• SUPPLIED RECORDS

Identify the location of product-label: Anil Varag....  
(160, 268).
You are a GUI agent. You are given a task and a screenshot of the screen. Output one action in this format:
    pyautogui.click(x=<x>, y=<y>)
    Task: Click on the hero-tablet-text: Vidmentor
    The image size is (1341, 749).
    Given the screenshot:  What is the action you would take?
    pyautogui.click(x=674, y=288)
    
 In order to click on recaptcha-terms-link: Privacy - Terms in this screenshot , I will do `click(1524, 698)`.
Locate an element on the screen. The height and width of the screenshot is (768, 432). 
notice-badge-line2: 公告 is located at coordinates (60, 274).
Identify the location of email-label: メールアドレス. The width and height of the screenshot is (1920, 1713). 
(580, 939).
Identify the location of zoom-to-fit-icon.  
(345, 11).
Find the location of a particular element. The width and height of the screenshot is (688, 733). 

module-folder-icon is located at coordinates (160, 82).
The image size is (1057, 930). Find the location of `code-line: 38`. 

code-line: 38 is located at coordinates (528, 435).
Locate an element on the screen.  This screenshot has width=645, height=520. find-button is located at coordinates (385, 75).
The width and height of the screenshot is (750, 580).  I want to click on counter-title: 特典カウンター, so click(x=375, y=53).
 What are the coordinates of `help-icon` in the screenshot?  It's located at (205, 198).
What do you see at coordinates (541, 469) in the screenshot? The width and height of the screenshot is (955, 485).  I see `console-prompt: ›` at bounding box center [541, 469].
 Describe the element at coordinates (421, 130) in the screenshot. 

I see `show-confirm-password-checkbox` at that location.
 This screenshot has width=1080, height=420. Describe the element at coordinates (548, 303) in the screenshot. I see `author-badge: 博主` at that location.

• WHAT IS REQUIRED
Reproduce the lines above word for word.

• WRITTEN RESPONSE
Identify the location of product-label: Anil Varag....  
(160, 268).
You are a GUI agent. You are given a task and a screenshot of the screen. Output one action in this format:
    pyautogui.click(x=<x>, y=<y>)
    Task: Click on the hero-tablet-text: Vidmentor
    The image size is (1341, 749).
    Given the screenshot:  What is the action you would take?
    pyautogui.click(x=674, y=288)
    
 In order to click on recaptcha-terms-link: Privacy - Terms in this screenshot , I will do `click(1524, 698)`.
Locate an element on the screen. The height and width of the screenshot is (768, 432). 
notice-badge-line2: 公告 is located at coordinates (60, 274).
Identify the location of email-label: メールアドレス. The width and height of the screenshot is (1920, 1713). 
(580, 939).
Identify the location of zoom-to-fit-icon.  
(345, 11).
Find the location of a particular element. The width and height of the screenshot is (688, 733). 

module-folder-icon is located at coordinates (160, 82).
The image size is (1057, 930). Find the location of `code-line: 38`. 

code-line: 38 is located at coordinates (528, 435).
Locate an element on the screen.  This screenshot has width=645, height=520. find-button is located at coordinates (385, 75).
The width and height of the screenshot is (750, 580).  I want to click on counter-title: 特典カウンター, so click(x=375, y=53).
 What are the coordinates of `help-icon` in the screenshot?  It's located at (205, 198).
What do you see at coordinates (541, 469) in the screenshot? The width and height of the screenshot is (955, 485).  I see `console-prompt: ›` at bounding box center [541, 469].
 Describe the element at coordinates (421, 130) in the screenshot. 

I see `show-confirm-password-checkbox` at that location.
 This screenshot has width=1080, height=420. Describe the element at coordinates (548, 303) in the screenshot. I see `author-badge: 博主` at that location.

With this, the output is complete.